Directions for this task =>
Copy the following items exactly as they appear.

Stored data =>
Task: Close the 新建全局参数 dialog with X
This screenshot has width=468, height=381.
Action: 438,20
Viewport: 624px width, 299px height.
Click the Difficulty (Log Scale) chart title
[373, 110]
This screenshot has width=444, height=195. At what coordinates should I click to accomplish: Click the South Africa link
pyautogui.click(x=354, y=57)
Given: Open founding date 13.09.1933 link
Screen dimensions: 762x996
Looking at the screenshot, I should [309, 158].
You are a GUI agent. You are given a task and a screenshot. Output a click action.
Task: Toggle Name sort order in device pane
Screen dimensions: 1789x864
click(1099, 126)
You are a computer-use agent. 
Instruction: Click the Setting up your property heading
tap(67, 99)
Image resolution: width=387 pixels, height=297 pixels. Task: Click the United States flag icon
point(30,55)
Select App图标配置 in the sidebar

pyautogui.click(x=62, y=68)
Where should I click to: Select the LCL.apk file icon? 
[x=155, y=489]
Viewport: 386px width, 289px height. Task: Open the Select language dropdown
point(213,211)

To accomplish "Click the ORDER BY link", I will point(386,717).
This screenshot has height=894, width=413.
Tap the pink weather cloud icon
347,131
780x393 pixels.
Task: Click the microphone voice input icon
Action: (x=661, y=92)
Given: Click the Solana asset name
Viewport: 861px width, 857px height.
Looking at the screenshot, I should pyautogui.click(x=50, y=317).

Task solution =>
Task: Close the 新建全局参数 dialog with X
This screenshot has width=468, height=381.
Action: 438,20
Viewport: 624px width, 299px height.
Click the Difficulty (Log Scale) chart title
[373, 110]
This screenshot has width=444, height=195. At what coordinates should I click to accomplish: Click the South Africa link
pyautogui.click(x=354, y=57)
Given: Open founding date 13.09.1933 link
Screen dimensions: 762x996
Looking at the screenshot, I should [309, 158].
You are a GUI agent. You are given a task and a screenshot. Output a click action.
Task: Toggle Name sort order in device pane
Screen dimensions: 1789x864
click(1099, 126)
You are a computer-use agent. 
Instruction: Click the Setting up your property heading
tap(67, 99)
Image resolution: width=387 pixels, height=297 pixels. Task: Click the United States flag icon
point(30,55)
Select App图标配置 in the sidebar

pyautogui.click(x=62, y=68)
Where should I click to: Select the LCL.apk file icon? 
[x=155, y=489]
Viewport: 386px width, 289px height. Task: Open the Select language dropdown
point(213,211)

To accomplish "Click the ORDER BY link", I will point(386,717).
This screenshot has height=894, width=413.
Tap the pink weather cloud icon
347,131
780x393 pixels.
Task: Click the microphone voice input icon
Action: (x=661, y=92)
Given: Click the Solana asset name
Viewport: 861px width, 857px height.
Looking at the screenshot, I should pyautogui.click(x=50, y=317).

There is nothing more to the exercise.